_Indicación_
Transcribe sin cambios las líneas del listado que van desde el principio hasta la línea que contiene "Action: [x=391, y=22]", con esa línea incluida.

Contenido guardado de una colección:
·····

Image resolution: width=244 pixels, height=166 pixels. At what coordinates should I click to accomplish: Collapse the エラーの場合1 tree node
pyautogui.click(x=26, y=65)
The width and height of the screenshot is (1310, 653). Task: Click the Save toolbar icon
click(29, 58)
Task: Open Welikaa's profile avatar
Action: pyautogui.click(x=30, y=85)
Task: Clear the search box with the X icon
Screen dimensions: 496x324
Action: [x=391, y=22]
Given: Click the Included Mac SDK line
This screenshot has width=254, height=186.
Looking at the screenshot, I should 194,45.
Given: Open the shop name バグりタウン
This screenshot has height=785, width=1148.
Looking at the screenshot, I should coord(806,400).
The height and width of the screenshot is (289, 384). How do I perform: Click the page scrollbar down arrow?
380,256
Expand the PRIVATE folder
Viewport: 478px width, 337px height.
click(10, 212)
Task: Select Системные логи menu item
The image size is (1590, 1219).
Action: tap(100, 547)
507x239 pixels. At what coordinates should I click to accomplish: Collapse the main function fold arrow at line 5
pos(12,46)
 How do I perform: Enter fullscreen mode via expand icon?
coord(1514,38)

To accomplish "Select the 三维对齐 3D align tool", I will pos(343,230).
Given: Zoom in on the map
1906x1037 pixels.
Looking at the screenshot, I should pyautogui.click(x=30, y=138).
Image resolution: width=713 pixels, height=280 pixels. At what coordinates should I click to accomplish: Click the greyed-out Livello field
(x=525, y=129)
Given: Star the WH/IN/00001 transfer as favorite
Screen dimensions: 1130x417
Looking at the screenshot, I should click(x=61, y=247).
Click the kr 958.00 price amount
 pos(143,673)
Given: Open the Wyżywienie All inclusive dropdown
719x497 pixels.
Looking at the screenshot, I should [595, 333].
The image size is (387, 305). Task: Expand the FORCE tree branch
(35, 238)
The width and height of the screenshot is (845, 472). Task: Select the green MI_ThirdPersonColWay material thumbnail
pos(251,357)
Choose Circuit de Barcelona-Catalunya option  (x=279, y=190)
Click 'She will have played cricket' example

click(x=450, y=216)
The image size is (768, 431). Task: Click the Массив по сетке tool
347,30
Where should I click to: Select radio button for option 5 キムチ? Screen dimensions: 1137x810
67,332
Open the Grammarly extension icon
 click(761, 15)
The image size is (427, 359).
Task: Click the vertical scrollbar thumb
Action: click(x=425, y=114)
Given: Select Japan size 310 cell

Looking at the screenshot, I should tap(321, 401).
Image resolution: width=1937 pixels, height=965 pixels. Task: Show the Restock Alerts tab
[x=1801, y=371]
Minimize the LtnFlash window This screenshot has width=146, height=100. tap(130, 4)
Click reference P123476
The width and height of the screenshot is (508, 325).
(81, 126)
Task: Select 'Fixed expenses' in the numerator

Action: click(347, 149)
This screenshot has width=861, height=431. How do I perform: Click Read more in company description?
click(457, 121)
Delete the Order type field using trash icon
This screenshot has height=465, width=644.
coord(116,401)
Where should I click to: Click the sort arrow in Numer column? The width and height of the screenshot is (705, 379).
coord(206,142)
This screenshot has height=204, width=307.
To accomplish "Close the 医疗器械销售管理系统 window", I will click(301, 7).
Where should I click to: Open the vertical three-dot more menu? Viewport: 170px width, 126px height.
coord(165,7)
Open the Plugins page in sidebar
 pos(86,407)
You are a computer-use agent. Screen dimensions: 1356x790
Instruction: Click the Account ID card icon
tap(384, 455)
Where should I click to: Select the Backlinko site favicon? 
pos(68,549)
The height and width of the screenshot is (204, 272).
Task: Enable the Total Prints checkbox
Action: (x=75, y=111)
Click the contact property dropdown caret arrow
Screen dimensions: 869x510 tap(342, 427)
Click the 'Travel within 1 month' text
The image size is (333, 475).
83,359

·····

_Resultado_
Image resolution: width=244 pixels, height=166 pixels. At what coordinates should I click to accomplish: Collapse the エラーの場合1 tree node
pyautogui.click(x=26, y=65)
The width and height of the screenshot is (1310, 653). Task: Click the Save toolbar icon
click(29, 58)
Task: Open Welikaa's profile avatar
Action: pyautogui.click(x=30, y=85)
Task: Clear the search box with the X icon
Screen dimensions: 496x324
Action: [x=391, y=22]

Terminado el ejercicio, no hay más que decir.